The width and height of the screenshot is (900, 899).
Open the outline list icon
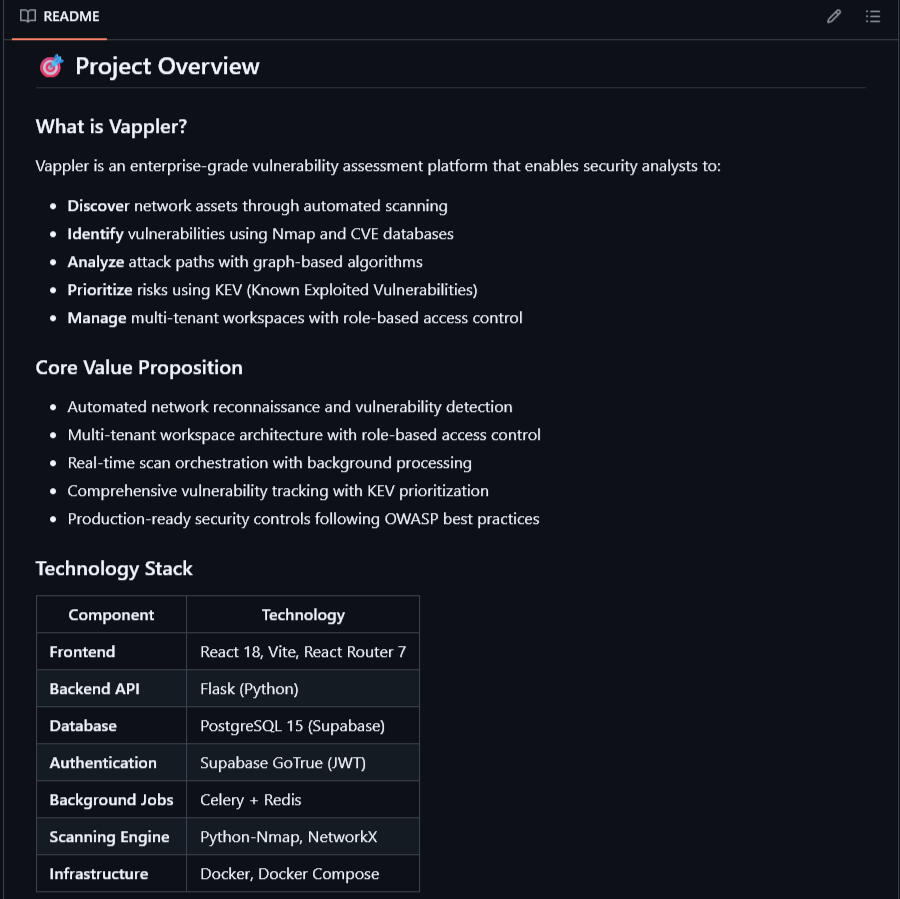(873, 16)
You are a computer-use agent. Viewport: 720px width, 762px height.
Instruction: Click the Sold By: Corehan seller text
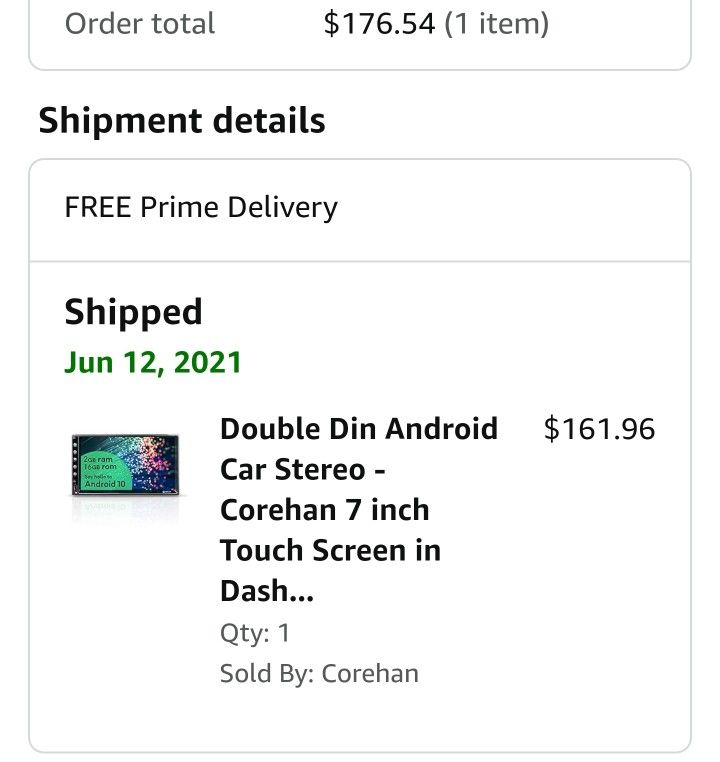click(x=319, y=673)
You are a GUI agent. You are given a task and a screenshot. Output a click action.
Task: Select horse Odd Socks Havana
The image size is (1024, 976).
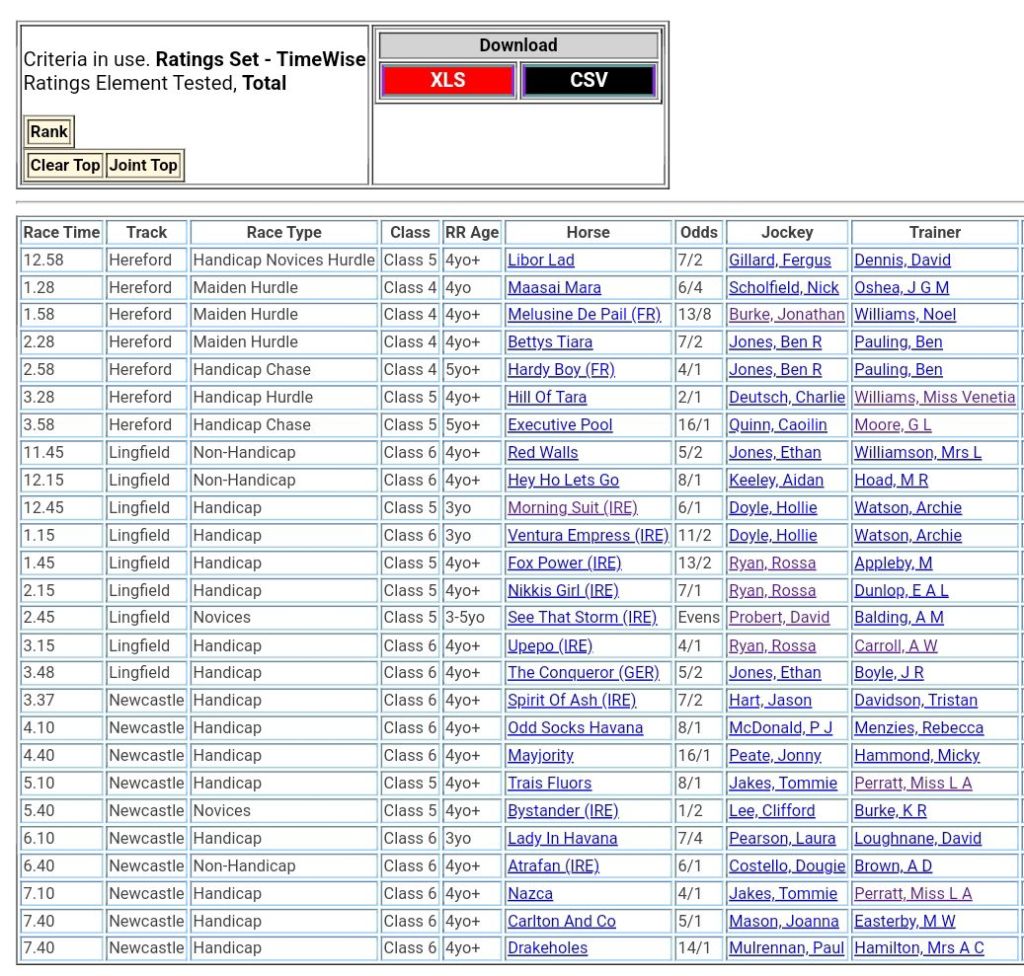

_ _ _

(TASK):
Rewrite all of the records above, replacing every "screenshot" with "screen image" and changing nothing else. Leave the pictures out of your version.

(ANSWER TO THE PROBLEM):
The width and height of the screen image is (900, 899).
Open the outline list icon
(873, 16)
You are a computer-use agent. Viewport: 720px width, 762px height.
Instruction: Click the Sold By: Corehan seller text
click(x=319, y=673)
You are a GUI agent. You are given a task and a screen image. Output a click action.
Task: Select horse Odd Socks Havana
The image size is (1024, 976).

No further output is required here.